Confluence and JIRA are now back online. The Confluence upgrade from 1.4 to 2.1 caused quite a few problems, as it was unable to upgrade the existing database. Also, the restore process halted at 55% during the “applying special processing” step, but as far as I can see it has restored all content and attachments correctly. If you spot anything amiss with either Confluence or JIRA, please let me know.
Mail should now be operational again across all domains. I ran into a ton of problems with the Exim configuration file on the new system (which uses LDAP and virtual mail accounts rather than system users), and it has taken most of today to iron out all of the problems this caused.
There are still a few quirks: SpamAssassin is somehow incapable of setting its home dir, so it cannot find the bayes database (this is not critical, but does mean that more spam than usual will be slipping through, at least until it gets fixed).

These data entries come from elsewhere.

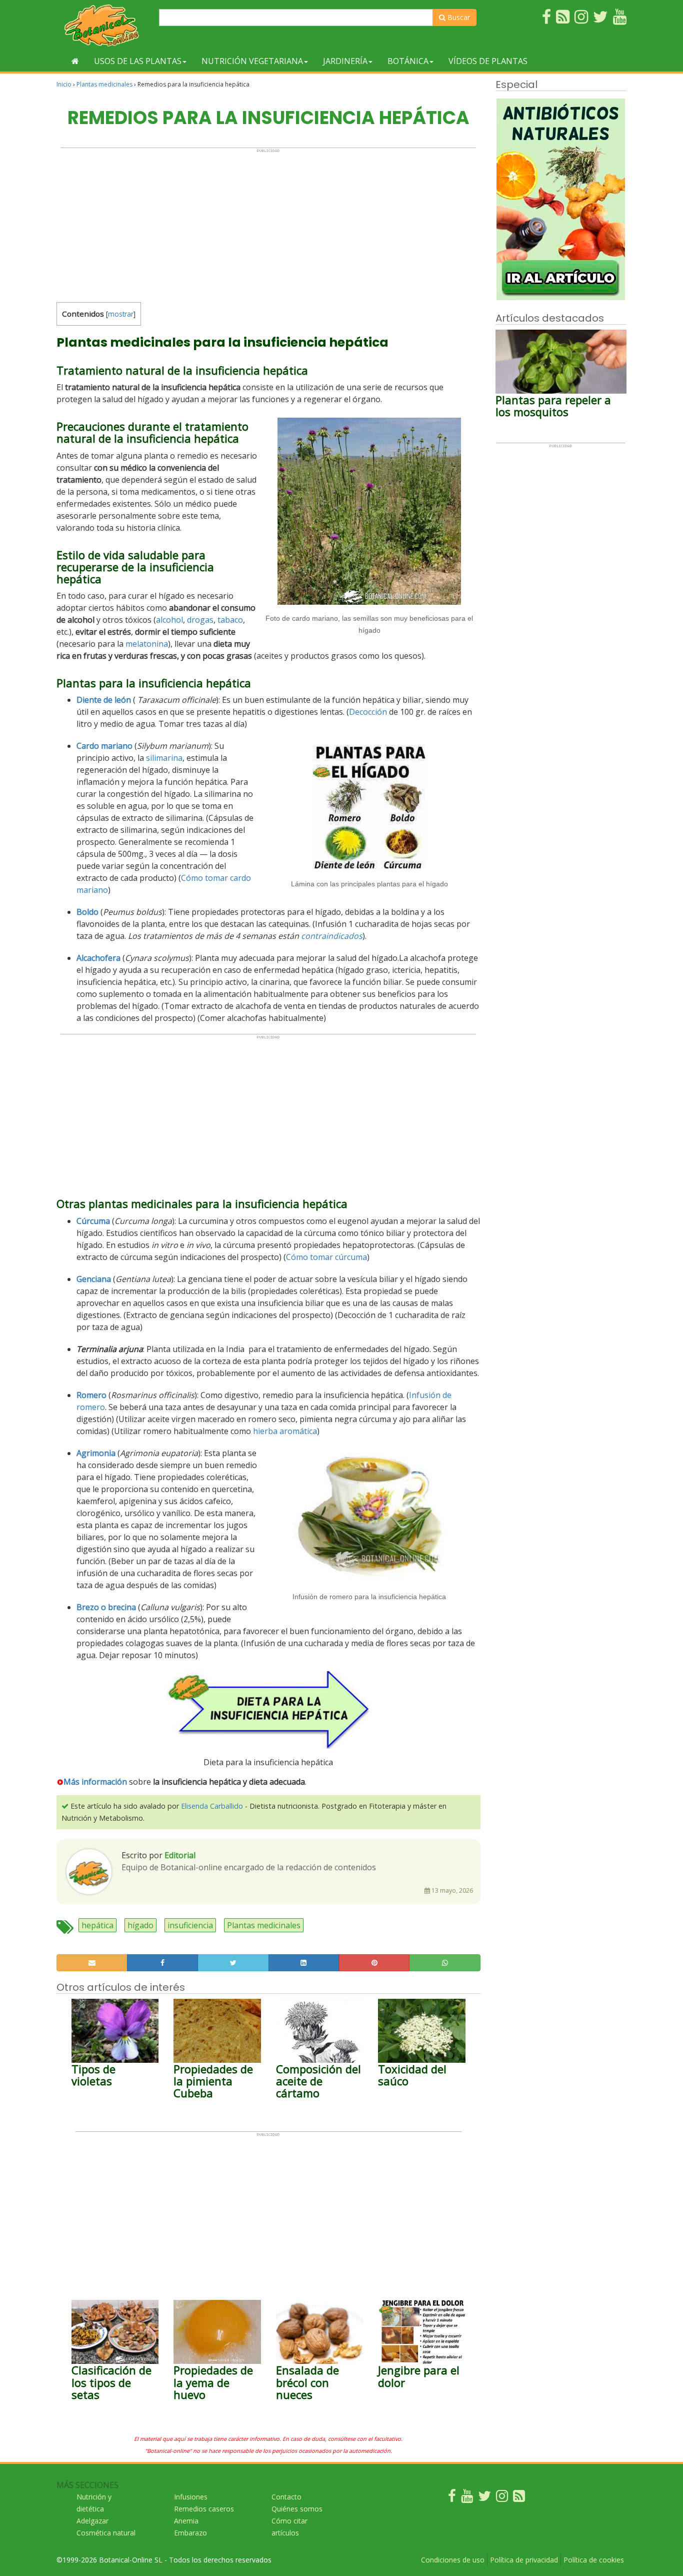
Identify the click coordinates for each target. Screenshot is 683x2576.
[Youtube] (467, 2498)
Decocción (368, 711)
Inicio (64, 84)
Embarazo (190, 2532)
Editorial (180, 1855)
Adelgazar (92, 2520)
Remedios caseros (204, 2508)
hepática (98, 1925)
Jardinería (345, 61)
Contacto (287, 2496)
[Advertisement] (268, 223)
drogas (200, 619)
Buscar (458, 17)
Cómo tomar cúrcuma (326, 1256)
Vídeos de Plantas (488, 61)
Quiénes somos (297, 2508)
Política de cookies (594, 2559)
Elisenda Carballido (212, 1806)
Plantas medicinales (104, 84)
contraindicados (331, 935)
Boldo (87, 911)
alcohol (169, 619)
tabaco (230, 619)
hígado (141, 1925)
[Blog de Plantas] (519, 2498)
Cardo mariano (104, 745)
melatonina (147, 643)
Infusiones (191, 2496)
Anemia (186, 2520)
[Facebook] (452, 2498)
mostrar (121, 314)
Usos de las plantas (138, 61)
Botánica (408, 61)
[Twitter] (484, 2498)
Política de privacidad (524, 2559)
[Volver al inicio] (75, 61)
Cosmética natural (106, 2532)
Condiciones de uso (452, 2559)
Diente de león (103, 699)
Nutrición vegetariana (252, 61)
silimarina (164, 757)
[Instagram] (502, 2498)
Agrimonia (96, 1453)
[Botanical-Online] (104, 25)
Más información (95, 1781)
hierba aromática (285, 1431)
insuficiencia (190, 1925)
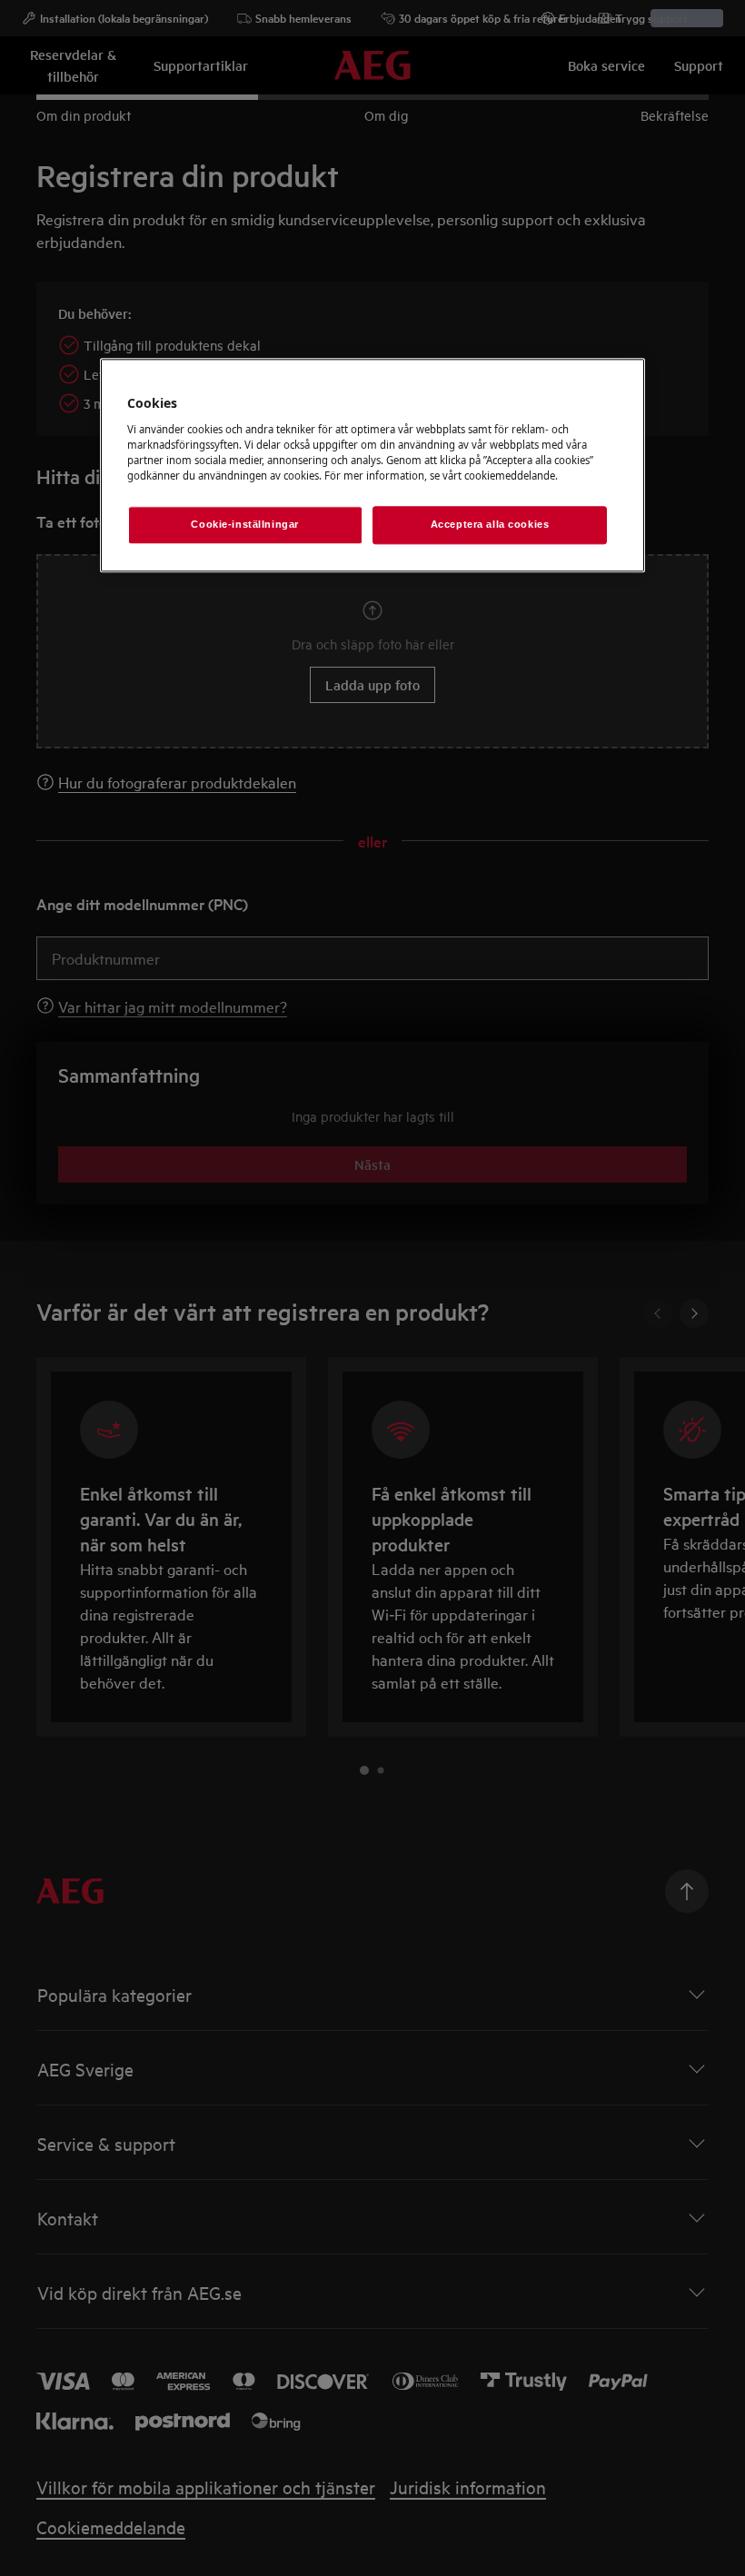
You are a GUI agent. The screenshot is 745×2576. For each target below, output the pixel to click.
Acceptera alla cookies (490, 525)
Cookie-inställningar (244, 525)
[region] (372, 466)
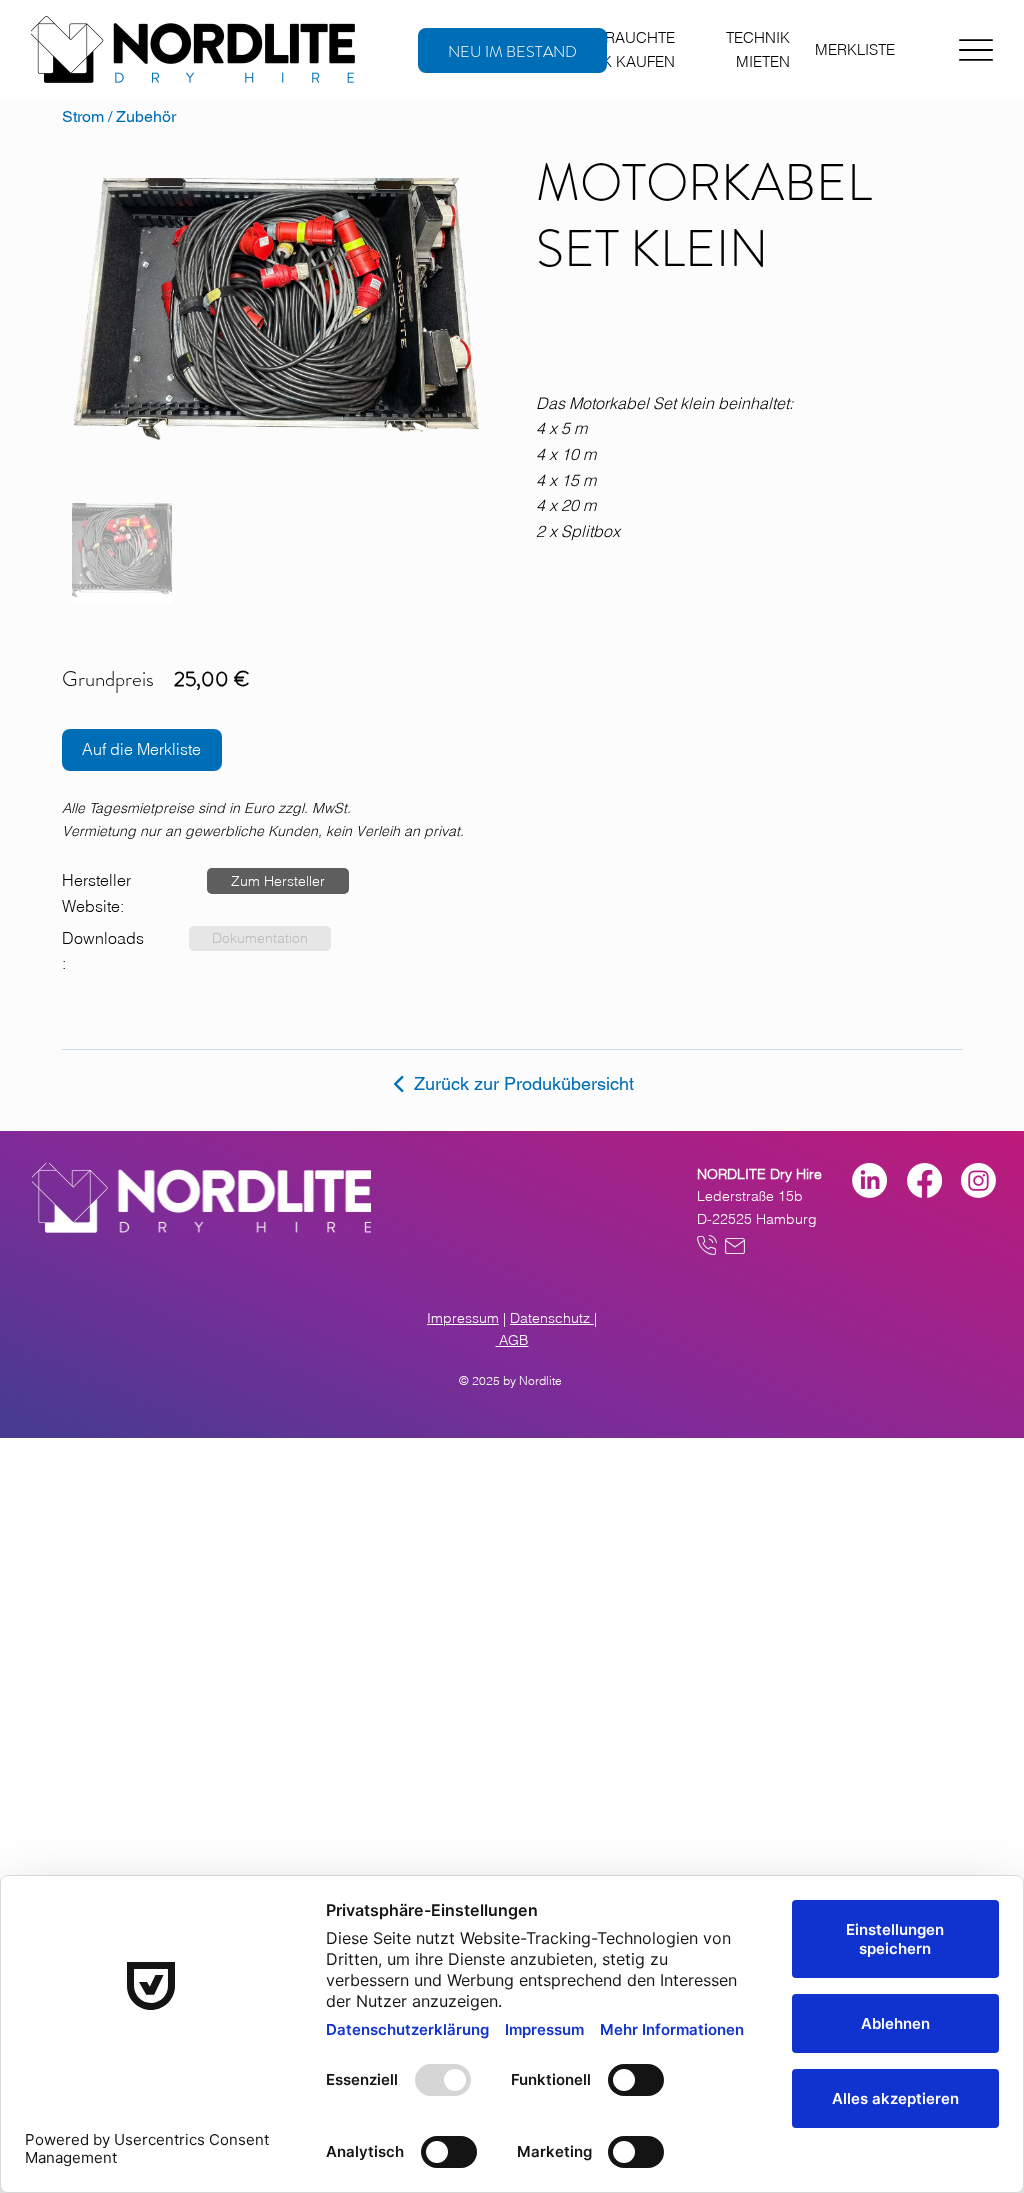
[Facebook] (924, 1180)
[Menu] (975, 50)
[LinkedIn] (869, 1180)
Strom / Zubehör (119, 116)
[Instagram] (978, 1180)
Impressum (463, 1318)
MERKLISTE (855, 49)
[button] (278, 881)
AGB (513, 1340)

Some users have received new login and/or password. If you cannot login, please catch me on IM to get your updated account information.
Apart from webmail still not being online, email should now be in perfect working order. Let me know if you discover anything that might indicate a problem.
Now, on to the next problem…
Of course, nothing is ever as easy as expected. I won’t go into too much detail at this hour, but as you can easily observe the server upgrade is still far from complete. I’ll post status updates at regular intervals tomorrow (that is, later today, but after catching some sleep) as the various services come online (web and email support is almost, but not quite, working – sigh).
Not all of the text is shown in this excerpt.